See also ALUM LEATHER, ALUM TUB, ALUM WATER, MADDER, ROCHE ALUM.
Sources: Acts, Diaries, Houghton, Inventories (early), Inventories (mid-period), Inventories (late), Newspapers, Patents, Rates, Recipes, Tradecards.
References: Accum (1820), Ponting (1980), Trinder (1992), Trinder & Cox (1980).
A TUB containing ALUM, or intended for that purpose. ALUM was used by those such as glovers for processing lightweight SKINs. In one example, 'Alam in Tubbs' appears among the stock of a fell monger [Inventories (1707)]; in the other two, the alum tub was associated with a DRENCH TUB [Inventories (1705)]; [Inventories (1754)]. There was probably nothing distinctive about an alum tub except for its contents. The 'alluminfatt' noted once was almost certainly for use rather than storage [Inventories (1665)], as most of the tubs may also have been.
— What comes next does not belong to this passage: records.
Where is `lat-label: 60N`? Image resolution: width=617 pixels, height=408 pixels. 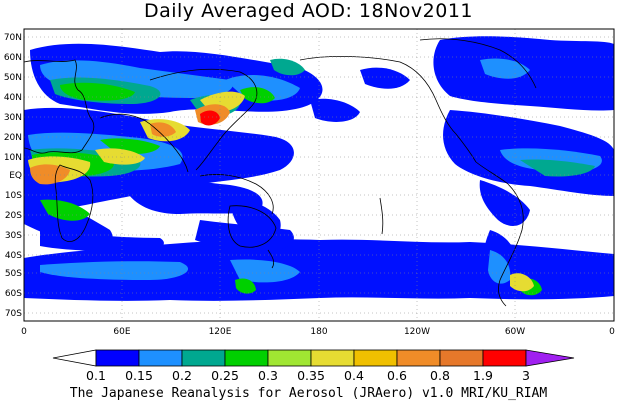
lat-label: 60N is located at coordinates (13, 58).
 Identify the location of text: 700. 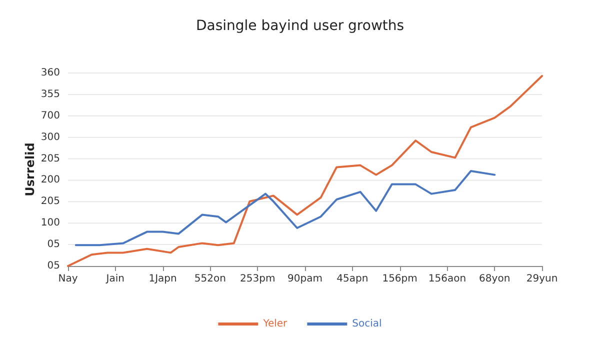
(50, 116).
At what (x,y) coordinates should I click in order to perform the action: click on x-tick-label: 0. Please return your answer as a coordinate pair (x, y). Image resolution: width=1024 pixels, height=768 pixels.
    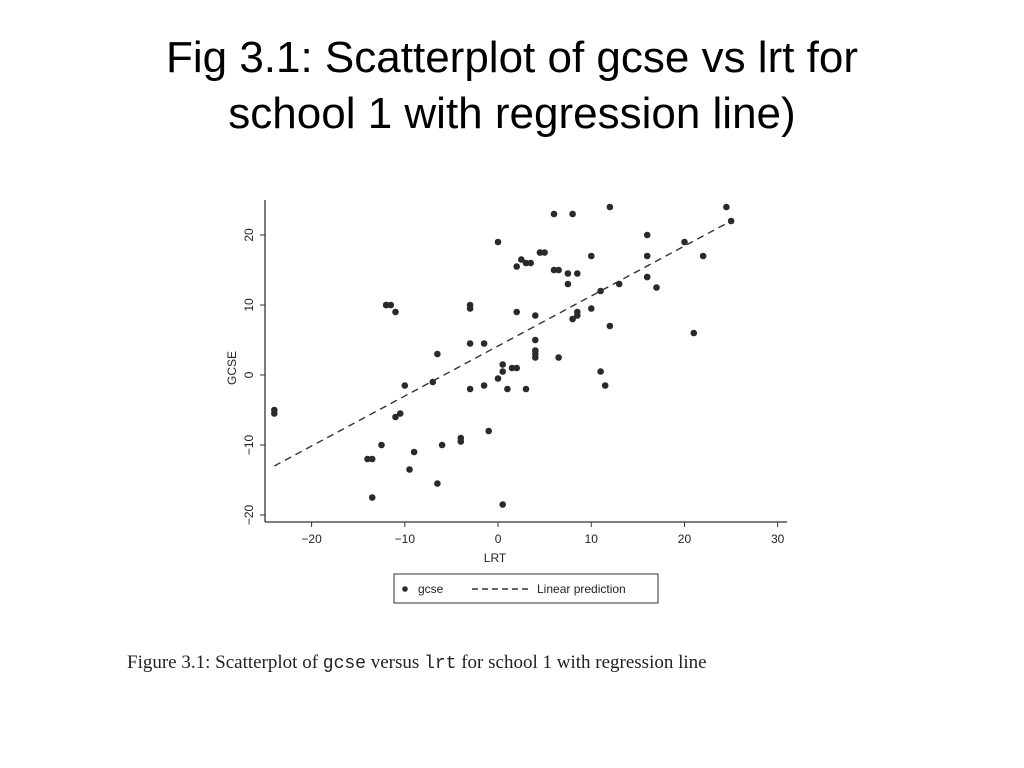
    Looking at the image, I should click on (498, 539).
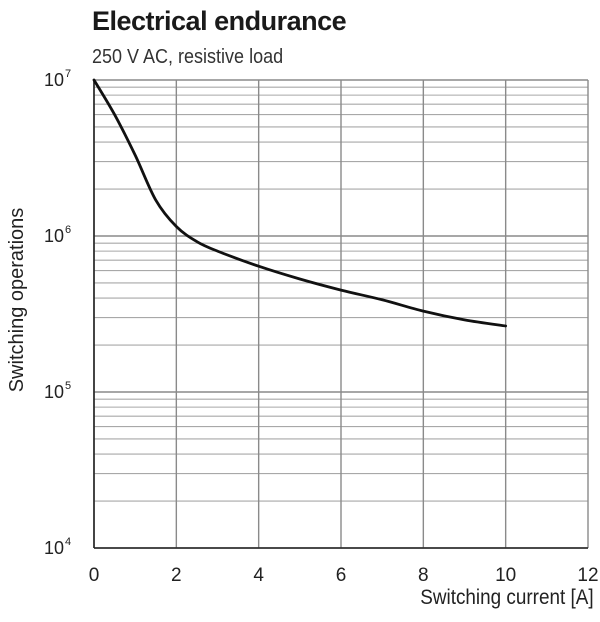  Describe the element at coordinates (188, 57) in the screenshot. I see `chart-subtitle: 250 V AC, resistive load` at that location.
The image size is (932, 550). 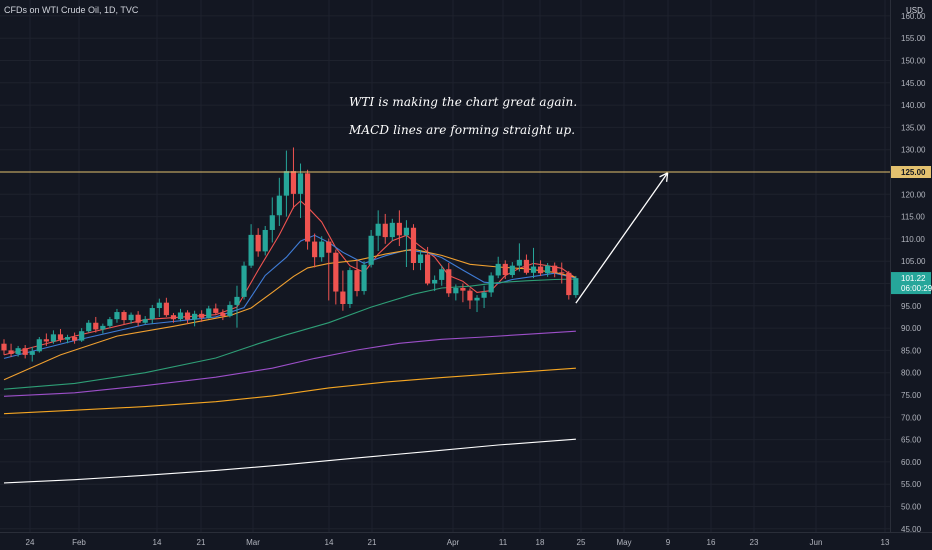 I want to click on price-tick-label: 130.00, so click(x=914, y=150).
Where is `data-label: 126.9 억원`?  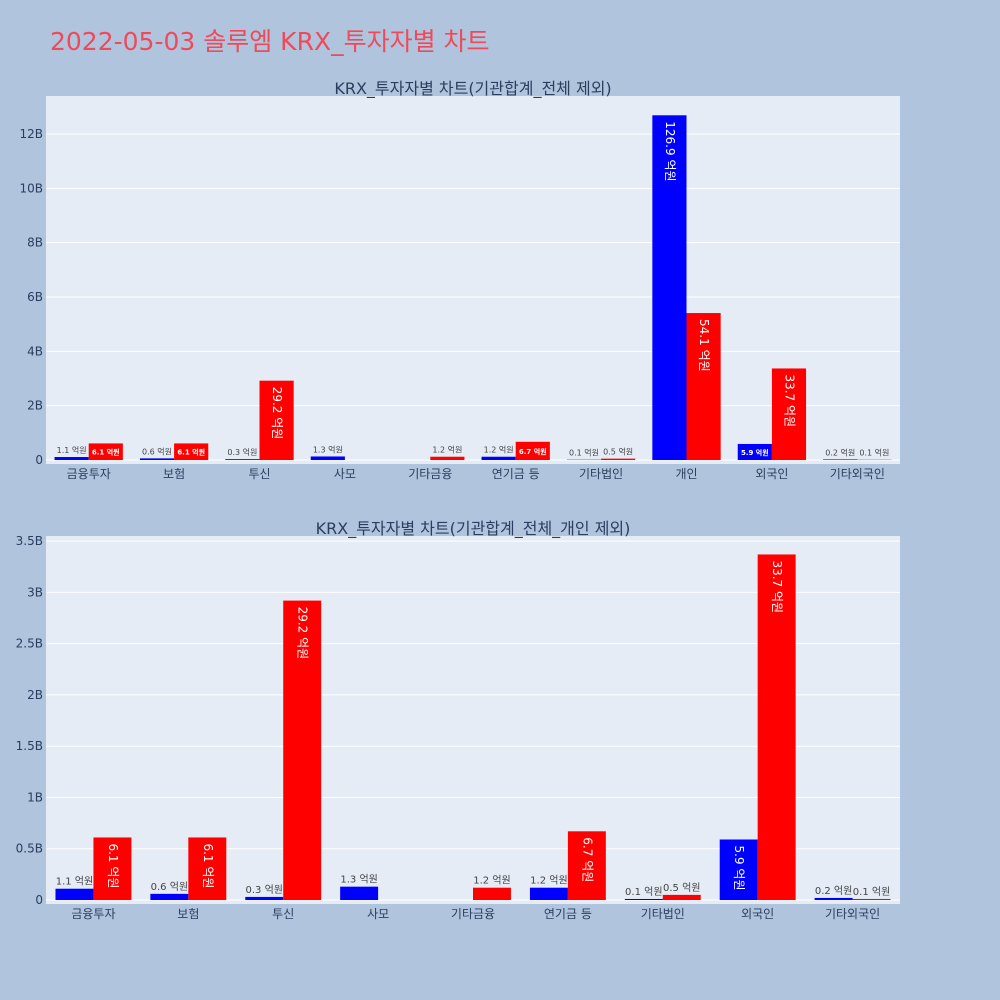
data-label: 126.9 억원 is located at coordinates (670, 151).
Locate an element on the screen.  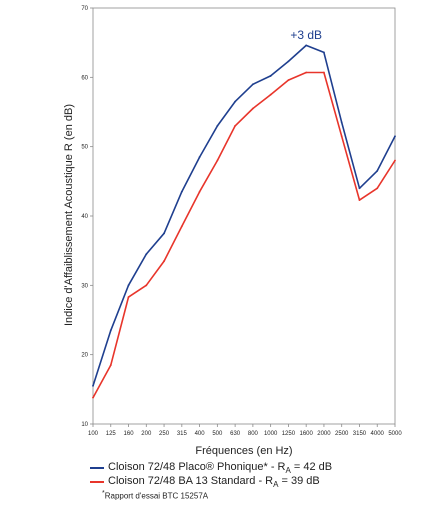
legend-swatch-red is located at coordinates (97, 482).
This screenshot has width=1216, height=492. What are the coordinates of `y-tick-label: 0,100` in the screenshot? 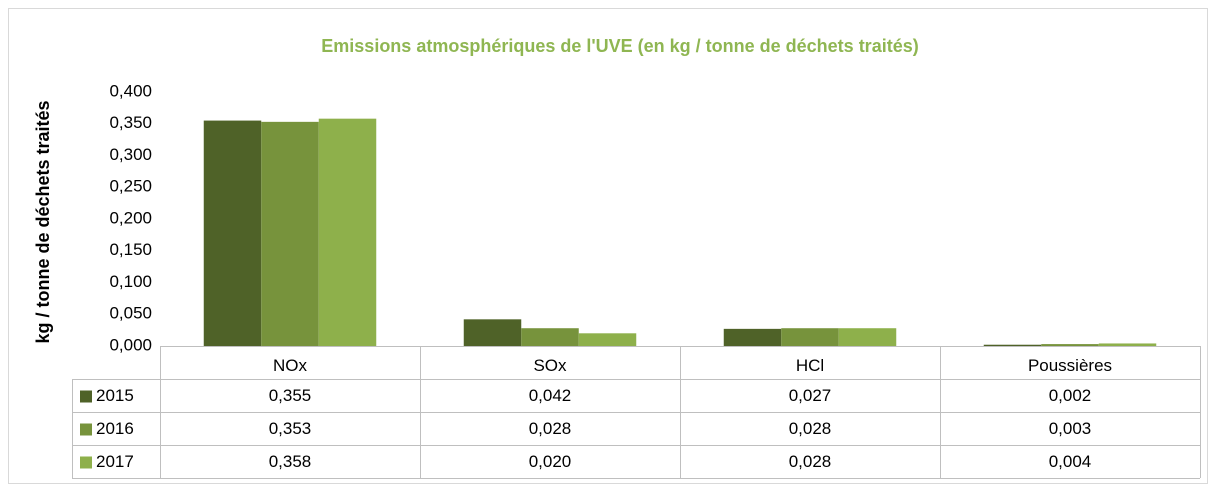 It's located at (130, 282).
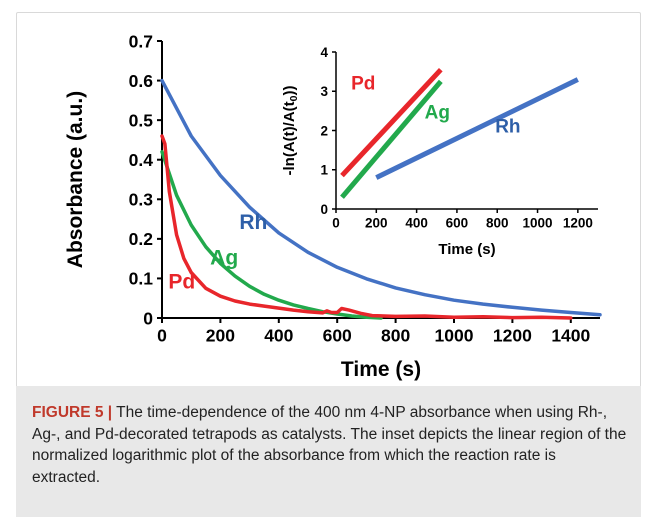 Image resolution: width=659 pixels, height=525 pixels. What do you see at coordinates (142, 200) in the screenshot?
I see `main-y-tick-label: 0.3` at bounding box center [142, 200].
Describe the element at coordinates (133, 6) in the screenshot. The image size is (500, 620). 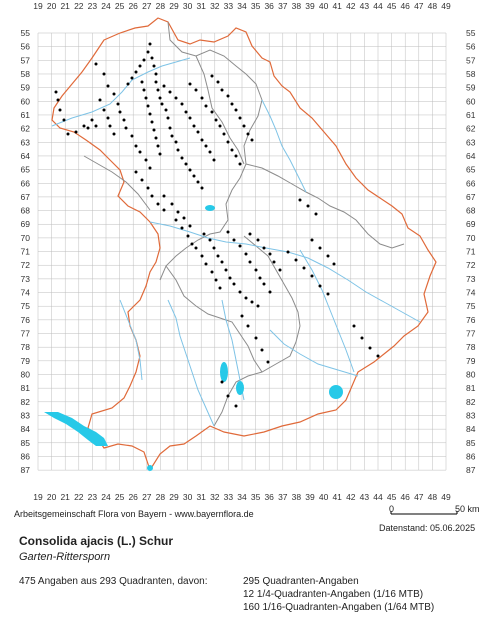
I see `x-axis-label-top: 26` at that location.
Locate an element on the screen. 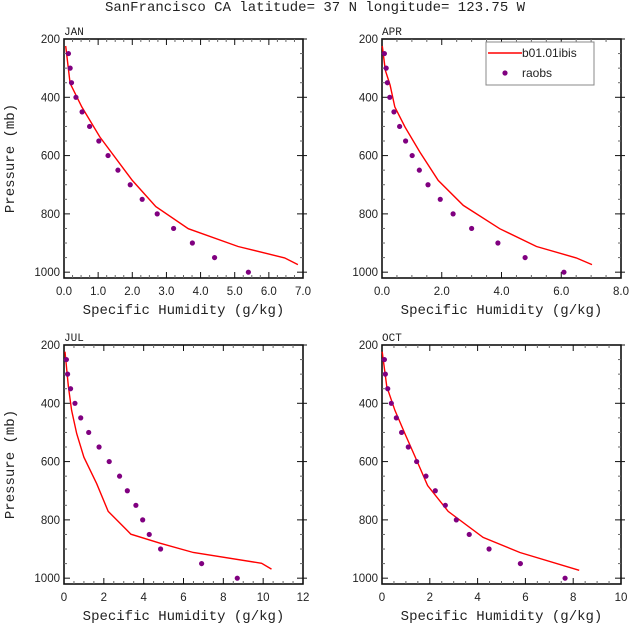 The image size is (630, 630). panel-label: OCT is located at coordinates (392, 339).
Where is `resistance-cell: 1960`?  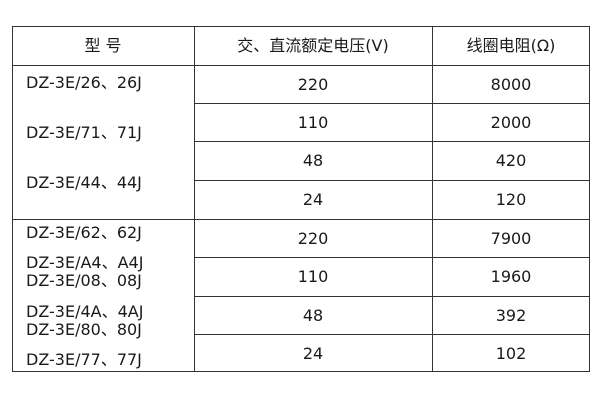 resistance-cell: 1960 is located at coordinates (511, 276).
A solution of ALUM in water that had various medicinal and industrial uses. Alum water had long been in the Pharmacopoeia, and an early version of it 'Fallopius' Allum-water', a supposed cure for the 'French Pox' apparently contained MERCURY. Nicholas Culpeper in his Physical Directory called it 'a childish receipt, for the Quick-silver will most assuredly fly out in the boiling' [Woolley (2003)]. An improved version appeared in Pemberton's Dispensatory called 'Bates Alum Water', since the old form was 'now omitted, as not much in use' [Pemberton (1746)]. This was a mixture of alum with white VITRIOL (zinc sulphate) boiled in water and filtered.
Alum water may have been the form in which alum was sometimes used in dyeing, though it has been noted only once in the Dictionary Archive, when John Houghton claimed it could be used to assist in dyeing BONE [Houghton]. For these industrial uses the formulation may well have been different.